I recently read a book by Will Schwalbe entitled The End of Your Life Book Club. When I first heard this title, I had visions of people sitting around, drinking tea, and discussing books about death. But I read a review and realized the book had a very different purpose.
It is a memoir of the author's mother, Mary Anne, in her two-year battle with pancreatic cancer. The author and his mother were avid readers and began reading the same books and then discussing them -- often in waiting rooms during her cancer treatment. Reading the books helped Mary Anne maintain a sense of normalcy and the discussions created a closeness and intimacy between mother and son.
When Mary Anne talked about a character, she wasn't a sick person and it was freeing for her to express herself about the book. Through these discussions, the mother and son were able to share feelings, hopes, and dreams that seemed to be difficult for the two to discuss more directly.
Mary Anne was a strong person who often hid her feelings. But the book discussions gave each of them permission to talk about difficult subjects like faith, love, courage, and death. The son gains insight into his mother's goals and they become closer because of these discussions.
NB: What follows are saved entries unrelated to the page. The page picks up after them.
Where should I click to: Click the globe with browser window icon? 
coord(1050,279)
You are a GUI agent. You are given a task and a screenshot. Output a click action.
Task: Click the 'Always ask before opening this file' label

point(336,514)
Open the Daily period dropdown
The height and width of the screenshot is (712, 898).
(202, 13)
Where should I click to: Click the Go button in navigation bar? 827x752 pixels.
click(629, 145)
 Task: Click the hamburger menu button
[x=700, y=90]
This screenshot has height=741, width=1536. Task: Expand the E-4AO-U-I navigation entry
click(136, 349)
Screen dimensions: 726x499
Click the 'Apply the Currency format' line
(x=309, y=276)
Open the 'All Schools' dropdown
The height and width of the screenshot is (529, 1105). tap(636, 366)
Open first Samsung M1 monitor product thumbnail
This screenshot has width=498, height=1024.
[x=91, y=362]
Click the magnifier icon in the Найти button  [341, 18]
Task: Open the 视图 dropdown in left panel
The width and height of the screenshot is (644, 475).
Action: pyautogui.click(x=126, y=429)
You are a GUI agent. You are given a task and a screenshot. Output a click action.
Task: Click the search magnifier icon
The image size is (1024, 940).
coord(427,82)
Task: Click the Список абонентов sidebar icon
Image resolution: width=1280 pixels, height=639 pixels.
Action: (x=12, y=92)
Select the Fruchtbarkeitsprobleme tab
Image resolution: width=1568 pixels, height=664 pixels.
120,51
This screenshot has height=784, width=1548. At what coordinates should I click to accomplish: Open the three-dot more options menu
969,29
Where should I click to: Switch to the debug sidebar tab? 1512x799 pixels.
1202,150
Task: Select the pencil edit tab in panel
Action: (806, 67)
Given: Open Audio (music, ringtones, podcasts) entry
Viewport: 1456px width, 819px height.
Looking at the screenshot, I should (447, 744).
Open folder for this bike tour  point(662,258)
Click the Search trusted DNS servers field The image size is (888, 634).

The memoir also chronicles her decline and how her family coped with the progressive illness.
I found this book touching and it lead me to think about what we can do to help our patients experience a closeness with loved ones as they deal with advanced cancers. So often family members have told me they never wanted to bring up anything negative so these personal conversations more often than not never take place -- no one knew how to get started. Yet people often have regrets about being unable to achieve closure or express true feelings.
When a nurse knows a patient and family well, it can be a gift to help them identify how to have these conversations. Perhaps suggesting book discussions, support groups, prayers, writing down hopes, and sharing past memories are just a few examples of how to promote these kinds of connections.
Ira Byock, palliative medicine physician and author, has developed a simple tool for helping people make these connections using four phrases:
- Please forgive me
- I forgive you
- Thank you
- I love you
I have found that this simple, direct format has helped many people.
What have you done to help patients and families achieve important communication in advanced illness?